> Your objective
Within the material below, transcribe exactly the lines from the one holding "Size + Fit chart (593, 888)" through the one holding "Buy it now (676, 711)", keeping both ends and skipping the rest.

> Recorded information
= Beginning of Section =
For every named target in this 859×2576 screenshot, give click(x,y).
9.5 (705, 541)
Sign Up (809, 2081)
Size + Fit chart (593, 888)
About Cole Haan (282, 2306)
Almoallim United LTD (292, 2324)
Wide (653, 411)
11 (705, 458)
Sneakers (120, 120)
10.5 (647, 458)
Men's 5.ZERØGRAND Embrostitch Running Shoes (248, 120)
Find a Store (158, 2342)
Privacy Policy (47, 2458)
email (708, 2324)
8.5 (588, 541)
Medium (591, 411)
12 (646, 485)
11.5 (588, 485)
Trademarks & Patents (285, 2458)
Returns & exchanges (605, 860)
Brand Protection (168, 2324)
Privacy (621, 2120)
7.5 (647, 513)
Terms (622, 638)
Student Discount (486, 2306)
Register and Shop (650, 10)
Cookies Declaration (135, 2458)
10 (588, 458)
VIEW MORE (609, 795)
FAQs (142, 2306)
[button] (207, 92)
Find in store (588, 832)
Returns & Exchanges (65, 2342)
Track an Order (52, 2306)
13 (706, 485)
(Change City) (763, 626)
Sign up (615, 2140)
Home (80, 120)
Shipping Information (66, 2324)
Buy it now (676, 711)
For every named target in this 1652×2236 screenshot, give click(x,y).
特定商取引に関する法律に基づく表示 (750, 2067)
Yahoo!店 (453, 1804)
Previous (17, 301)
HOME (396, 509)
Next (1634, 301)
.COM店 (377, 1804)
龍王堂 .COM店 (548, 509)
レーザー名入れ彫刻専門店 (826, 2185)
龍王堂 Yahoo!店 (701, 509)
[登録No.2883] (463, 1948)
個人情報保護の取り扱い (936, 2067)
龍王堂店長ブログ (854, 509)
= End of Section =
> Expected answer
Size + Fit chart (593, 888)
About Cole Haan (282, 2306)
Almoallim United LTD (292, 2324)
Wide (653, 411)
11 (705, 458)
Sneakers (120, 120)
10.5 (647, 458)
Men's 5.ZERØGRAND Embrostitch Running Shoes (248, 120)
Find a Store (158, 2342)
Privacy Policy (47, 2458)
email (708, 2324)
8.5 (588, 541)
Medium (591, 411)
12 (646, 485)
11.5 (588, 485)
Trademarks & Patents (285, 2458)
Returns & exchanges (605, 860)
Brand Protection (168, 2324)
Privacy (621, 2120)
7.5 (647, 513)
Terms (622, 638)
Student Discount (486, 2306)
Register and Shop (650, 10)
Cookies Declaration (135, 2458)
10 (588, 458)
VIEW MORE (609, 795)
FAQs (142, 2306)
[button] (207, 92)
Find in store (588, 832)
Returns & Exchanges (65, 2342)
Track an Order (52, 2306)
13 (706, 485)
(Change City) (763, 626)
Sign up (615, 2140)
Home (80, 120)
Shipping Information (66, 2324)
Buy it now (676, 711)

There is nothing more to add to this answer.